| Supplied material |

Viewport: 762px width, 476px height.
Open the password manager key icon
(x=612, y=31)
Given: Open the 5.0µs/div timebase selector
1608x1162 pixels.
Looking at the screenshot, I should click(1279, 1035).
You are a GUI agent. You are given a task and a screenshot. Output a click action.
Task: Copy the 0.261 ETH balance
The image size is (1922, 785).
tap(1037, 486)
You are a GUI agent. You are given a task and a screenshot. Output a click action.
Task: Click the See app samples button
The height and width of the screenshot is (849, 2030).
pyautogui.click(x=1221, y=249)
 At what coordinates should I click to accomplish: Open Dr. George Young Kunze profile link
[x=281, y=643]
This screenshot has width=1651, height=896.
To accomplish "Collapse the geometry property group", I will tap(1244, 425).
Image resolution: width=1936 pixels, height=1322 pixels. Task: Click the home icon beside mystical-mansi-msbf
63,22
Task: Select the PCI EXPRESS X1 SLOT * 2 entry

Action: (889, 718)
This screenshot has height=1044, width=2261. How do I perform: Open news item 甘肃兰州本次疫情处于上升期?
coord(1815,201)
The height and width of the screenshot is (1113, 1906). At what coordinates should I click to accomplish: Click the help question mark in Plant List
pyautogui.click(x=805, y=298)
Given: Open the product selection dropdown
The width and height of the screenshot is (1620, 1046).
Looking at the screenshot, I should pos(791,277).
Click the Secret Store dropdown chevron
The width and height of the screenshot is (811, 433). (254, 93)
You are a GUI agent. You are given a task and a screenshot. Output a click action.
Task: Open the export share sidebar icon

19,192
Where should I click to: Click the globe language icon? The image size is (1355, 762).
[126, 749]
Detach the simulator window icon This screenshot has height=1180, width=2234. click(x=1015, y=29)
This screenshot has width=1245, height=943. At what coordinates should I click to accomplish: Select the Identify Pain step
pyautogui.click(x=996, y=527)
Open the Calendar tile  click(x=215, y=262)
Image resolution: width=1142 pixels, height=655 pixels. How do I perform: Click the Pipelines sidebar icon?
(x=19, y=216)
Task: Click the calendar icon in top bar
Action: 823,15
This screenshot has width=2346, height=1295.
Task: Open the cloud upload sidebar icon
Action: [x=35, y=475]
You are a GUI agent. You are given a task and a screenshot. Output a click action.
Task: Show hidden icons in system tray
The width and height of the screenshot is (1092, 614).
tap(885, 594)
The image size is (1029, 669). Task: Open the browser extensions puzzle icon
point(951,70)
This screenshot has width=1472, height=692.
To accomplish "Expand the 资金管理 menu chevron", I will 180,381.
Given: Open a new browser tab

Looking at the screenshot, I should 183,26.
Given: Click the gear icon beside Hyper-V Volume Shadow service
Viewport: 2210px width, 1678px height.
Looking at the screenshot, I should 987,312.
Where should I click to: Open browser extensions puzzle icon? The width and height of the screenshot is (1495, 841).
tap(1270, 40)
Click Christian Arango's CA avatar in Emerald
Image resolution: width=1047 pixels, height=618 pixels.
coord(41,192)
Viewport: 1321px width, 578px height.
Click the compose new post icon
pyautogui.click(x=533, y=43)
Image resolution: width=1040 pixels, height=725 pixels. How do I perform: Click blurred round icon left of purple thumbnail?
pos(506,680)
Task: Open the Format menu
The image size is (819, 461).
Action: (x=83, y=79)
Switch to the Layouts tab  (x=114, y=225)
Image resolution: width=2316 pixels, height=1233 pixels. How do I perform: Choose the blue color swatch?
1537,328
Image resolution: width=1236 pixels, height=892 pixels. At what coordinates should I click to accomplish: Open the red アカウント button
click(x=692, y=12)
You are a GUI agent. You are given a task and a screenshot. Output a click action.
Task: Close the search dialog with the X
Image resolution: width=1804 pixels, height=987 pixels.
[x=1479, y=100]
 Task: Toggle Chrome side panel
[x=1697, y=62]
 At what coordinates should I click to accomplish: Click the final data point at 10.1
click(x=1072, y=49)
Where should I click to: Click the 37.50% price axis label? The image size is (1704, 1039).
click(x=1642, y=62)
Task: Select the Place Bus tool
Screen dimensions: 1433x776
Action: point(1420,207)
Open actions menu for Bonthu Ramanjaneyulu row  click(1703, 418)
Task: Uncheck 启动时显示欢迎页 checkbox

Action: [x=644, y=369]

| Exercise instructions |
Which lines above hold the string "menu"? Please copy all of them.

| Exercise result |
To accomplish "Expand the 资金管理 menu chevron", I will 180,381.
Task: Open the Format menu
Open actions menu for Bonthu Ramanjaneyulu row  click(1703, 418)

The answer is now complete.